Bizim elektrikçiyi kaybettik ama Allah hepimizi kuir etmeyi nasip eylesin. Kuiristan’da en delikanlı kuirler Çingenelerden ve dönmelerden çıkıyormuş. Bak bak bana nasıl uygun bir memleket. Semalarında ise sürekli “yine yeşillendi kuir dalları” şarkıları adeta bir milli marş gibi söylenirmiş ve bu marşı her kuir de bilirmiş. Ben nasıl kuir oldum biliyor musunuz (marştan bağımsız)? Herkesle sevişmek istedim. Bir şeyden de bir güzellik bulma, bir şeyden de enerji alma. Abesle iştigal diye bir terim var ya, o yüzden abesle iştigal her şeyi sevdim ve sevişmek istedim; çünkü abesliklerini beğendim sanırsam. Bu kadar her şeyle sevişirsen önce rezil, sonra kuir olursun. Olamazsan da ya verem ya da göt veren olursun. Bu sorunlar Kuiristan’da sorun değilmiş, kuirler bu sorunlara önem vermezmiş. Yazdıkça konu açılıyor; tutamıyoruz kan şekerimizi ve kalemimizi…
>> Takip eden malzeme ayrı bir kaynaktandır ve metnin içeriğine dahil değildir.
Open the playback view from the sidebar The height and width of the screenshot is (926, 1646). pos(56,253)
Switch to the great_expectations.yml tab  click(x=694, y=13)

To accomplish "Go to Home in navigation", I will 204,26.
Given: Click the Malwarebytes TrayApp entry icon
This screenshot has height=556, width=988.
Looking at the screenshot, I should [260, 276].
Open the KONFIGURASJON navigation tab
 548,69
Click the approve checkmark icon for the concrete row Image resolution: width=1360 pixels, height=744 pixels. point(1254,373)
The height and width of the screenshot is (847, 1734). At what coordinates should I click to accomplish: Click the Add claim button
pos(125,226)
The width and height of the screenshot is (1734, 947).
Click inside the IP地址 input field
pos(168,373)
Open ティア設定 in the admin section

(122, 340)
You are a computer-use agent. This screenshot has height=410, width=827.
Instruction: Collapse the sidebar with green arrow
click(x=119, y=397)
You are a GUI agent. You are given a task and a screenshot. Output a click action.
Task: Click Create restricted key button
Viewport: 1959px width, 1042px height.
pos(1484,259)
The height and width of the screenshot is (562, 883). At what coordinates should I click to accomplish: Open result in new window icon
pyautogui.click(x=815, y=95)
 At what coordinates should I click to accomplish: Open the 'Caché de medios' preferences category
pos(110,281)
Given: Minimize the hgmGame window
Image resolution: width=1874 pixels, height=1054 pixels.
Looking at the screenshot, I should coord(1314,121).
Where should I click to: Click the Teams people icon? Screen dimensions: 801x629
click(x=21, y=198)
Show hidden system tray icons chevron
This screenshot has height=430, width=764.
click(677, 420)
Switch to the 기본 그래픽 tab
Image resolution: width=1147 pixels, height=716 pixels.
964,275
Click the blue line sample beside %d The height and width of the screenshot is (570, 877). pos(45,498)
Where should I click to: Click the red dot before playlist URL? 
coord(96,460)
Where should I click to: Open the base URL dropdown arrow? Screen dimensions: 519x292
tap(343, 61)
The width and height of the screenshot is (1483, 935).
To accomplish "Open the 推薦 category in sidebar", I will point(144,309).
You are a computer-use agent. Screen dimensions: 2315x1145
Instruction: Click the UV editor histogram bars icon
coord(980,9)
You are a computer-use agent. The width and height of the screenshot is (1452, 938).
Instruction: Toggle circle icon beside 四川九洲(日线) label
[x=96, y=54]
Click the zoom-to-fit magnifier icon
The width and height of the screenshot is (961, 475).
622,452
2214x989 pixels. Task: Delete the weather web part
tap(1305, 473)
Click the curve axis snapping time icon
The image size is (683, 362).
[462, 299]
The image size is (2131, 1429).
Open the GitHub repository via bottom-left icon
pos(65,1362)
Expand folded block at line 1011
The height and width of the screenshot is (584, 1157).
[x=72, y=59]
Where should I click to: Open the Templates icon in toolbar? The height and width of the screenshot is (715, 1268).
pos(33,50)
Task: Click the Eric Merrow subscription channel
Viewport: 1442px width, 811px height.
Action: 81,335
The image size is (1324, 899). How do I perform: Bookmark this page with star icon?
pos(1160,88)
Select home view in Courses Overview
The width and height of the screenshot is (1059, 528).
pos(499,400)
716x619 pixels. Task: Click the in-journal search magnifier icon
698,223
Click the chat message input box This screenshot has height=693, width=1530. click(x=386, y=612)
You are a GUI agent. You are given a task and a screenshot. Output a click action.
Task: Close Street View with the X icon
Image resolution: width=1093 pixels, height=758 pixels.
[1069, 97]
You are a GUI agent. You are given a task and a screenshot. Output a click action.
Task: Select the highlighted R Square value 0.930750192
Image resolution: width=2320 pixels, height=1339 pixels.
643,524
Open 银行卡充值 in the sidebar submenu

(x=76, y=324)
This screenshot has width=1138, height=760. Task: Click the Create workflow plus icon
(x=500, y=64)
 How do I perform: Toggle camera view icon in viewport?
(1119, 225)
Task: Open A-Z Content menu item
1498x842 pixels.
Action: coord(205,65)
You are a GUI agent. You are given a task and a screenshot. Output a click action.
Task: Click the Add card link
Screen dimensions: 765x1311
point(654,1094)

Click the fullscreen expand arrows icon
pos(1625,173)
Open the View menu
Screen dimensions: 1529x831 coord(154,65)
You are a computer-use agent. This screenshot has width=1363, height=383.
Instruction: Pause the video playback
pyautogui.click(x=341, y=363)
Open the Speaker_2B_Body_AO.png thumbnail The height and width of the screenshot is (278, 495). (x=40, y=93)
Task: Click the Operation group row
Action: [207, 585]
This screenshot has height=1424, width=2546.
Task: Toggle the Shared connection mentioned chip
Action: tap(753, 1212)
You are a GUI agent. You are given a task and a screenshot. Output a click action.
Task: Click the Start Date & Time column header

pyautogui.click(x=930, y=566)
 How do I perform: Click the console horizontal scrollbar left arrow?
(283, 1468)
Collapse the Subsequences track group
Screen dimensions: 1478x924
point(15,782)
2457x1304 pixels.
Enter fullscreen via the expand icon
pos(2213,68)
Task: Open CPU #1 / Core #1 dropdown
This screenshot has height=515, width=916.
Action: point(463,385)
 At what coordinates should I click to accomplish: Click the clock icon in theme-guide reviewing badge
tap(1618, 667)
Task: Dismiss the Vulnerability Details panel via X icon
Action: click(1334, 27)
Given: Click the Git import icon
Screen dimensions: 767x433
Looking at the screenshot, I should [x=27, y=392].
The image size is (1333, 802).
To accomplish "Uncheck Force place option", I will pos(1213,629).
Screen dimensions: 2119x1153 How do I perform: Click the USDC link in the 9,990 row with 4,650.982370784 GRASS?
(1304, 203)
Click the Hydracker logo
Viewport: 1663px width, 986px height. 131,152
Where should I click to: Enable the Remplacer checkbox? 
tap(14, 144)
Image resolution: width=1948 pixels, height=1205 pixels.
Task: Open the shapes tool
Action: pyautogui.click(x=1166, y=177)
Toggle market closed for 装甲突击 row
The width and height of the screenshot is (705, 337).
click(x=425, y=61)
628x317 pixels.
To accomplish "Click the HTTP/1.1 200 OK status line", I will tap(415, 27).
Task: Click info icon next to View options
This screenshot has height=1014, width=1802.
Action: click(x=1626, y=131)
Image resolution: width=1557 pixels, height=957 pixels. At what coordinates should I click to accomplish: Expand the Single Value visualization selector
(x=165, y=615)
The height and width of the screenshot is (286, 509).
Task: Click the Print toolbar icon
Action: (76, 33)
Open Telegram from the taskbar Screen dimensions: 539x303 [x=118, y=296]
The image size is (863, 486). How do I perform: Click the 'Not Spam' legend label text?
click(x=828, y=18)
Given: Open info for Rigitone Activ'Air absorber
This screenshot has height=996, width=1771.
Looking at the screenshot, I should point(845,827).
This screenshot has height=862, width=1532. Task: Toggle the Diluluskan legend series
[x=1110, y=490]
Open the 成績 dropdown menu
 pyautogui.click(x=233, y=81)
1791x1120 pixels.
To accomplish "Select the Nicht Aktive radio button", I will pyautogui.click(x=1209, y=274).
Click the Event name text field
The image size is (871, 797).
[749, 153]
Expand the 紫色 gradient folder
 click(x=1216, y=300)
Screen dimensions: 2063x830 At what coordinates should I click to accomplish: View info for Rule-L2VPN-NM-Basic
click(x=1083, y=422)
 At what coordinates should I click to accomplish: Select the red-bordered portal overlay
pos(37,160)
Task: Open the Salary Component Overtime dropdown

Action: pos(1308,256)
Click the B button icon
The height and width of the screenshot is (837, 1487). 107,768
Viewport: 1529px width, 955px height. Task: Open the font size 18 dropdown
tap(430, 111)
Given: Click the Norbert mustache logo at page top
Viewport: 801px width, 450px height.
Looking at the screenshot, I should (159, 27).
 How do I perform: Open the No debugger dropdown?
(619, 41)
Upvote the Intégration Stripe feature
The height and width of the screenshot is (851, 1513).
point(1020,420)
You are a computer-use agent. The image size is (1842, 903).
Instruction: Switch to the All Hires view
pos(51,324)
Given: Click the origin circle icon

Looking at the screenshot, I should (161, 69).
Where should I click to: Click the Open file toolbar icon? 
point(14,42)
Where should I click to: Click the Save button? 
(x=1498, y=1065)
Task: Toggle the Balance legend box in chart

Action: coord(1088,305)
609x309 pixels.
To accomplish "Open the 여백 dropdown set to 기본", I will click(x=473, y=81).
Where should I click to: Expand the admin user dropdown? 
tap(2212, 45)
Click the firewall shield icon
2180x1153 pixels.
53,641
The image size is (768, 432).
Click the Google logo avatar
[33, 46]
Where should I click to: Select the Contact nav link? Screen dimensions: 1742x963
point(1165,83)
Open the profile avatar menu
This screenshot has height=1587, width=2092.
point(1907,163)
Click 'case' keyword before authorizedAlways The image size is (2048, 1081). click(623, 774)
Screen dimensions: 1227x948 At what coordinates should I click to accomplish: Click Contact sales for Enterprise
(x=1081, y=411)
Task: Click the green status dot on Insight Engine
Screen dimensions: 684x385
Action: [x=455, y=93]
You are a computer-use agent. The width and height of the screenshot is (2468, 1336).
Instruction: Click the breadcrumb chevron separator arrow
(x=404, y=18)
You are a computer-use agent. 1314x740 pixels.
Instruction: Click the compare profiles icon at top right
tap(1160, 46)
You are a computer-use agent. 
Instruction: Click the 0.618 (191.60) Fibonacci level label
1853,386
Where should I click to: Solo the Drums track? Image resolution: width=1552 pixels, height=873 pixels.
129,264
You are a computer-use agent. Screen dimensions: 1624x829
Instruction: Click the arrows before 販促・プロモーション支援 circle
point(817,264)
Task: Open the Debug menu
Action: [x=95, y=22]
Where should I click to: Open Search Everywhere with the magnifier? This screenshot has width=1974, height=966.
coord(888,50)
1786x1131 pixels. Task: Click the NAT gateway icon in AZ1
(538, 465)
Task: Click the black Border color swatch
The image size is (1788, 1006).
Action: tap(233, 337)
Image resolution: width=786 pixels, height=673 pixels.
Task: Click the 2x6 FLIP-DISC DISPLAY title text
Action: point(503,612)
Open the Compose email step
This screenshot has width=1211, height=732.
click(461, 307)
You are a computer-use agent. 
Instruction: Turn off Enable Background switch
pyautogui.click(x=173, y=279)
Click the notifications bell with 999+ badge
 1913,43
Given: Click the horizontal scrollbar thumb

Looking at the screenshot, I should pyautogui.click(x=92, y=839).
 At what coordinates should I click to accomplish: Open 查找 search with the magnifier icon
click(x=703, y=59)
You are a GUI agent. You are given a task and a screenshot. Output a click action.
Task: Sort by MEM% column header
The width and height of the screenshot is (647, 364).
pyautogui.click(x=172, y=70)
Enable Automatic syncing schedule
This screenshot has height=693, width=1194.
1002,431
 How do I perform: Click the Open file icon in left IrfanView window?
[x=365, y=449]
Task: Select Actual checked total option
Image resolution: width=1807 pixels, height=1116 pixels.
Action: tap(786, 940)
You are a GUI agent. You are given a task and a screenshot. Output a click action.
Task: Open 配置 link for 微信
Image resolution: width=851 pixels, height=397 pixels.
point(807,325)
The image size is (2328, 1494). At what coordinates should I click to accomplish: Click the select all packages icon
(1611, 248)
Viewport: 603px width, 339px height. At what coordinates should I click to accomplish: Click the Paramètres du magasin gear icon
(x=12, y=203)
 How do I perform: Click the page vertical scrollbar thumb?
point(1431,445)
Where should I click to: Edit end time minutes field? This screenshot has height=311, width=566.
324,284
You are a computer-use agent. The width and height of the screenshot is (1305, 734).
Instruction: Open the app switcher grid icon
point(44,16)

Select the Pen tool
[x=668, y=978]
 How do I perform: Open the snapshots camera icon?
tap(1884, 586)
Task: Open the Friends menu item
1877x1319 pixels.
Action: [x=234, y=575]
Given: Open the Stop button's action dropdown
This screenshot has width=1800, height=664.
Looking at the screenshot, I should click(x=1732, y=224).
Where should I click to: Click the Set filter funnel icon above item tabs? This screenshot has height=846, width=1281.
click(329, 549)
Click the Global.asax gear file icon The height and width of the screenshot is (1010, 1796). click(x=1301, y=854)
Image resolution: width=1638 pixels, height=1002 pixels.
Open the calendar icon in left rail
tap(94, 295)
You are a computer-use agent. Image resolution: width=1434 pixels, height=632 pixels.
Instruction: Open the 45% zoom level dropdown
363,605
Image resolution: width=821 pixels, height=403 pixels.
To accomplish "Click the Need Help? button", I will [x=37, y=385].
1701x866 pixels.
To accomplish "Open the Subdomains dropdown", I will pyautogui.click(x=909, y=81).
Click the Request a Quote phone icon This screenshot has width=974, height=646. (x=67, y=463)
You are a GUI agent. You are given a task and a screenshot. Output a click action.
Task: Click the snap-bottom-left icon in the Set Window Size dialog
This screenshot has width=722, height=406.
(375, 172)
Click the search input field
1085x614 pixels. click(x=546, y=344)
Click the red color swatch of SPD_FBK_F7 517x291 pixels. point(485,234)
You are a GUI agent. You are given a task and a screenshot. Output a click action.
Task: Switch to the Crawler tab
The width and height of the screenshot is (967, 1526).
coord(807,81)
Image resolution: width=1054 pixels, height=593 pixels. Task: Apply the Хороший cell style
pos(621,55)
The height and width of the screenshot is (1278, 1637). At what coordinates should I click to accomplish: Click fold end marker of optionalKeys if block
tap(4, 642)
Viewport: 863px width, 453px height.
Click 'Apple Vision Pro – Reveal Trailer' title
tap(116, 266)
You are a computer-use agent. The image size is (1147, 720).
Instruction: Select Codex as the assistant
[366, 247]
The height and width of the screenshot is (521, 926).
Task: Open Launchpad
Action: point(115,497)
Alın, bokumu yiyorum, kırdım kafayı, kırdırdınız kafamı ve bundan da haz alır hale geldim. Bağırdıkça duyamayacaksınız ne hissettiğimi bilemeyeceksiniz. Aklıma sığmayan hayatı, gülerek anlatmnayacağım size. Gülmekten kahrolurken, hissetmeyeceğim kendimi. Bildiklerimi anlatmayacağım size. Gözyaşlarımı göstermeyeceğim size. Yazdıklarımı seveceğim. Ağladıkça yaşayacağım. Alın kelimelerin içini boşaltıp, kuir kelimesini anasını sikmek böyle olur. Al bir kaya nereye dayarsan daya.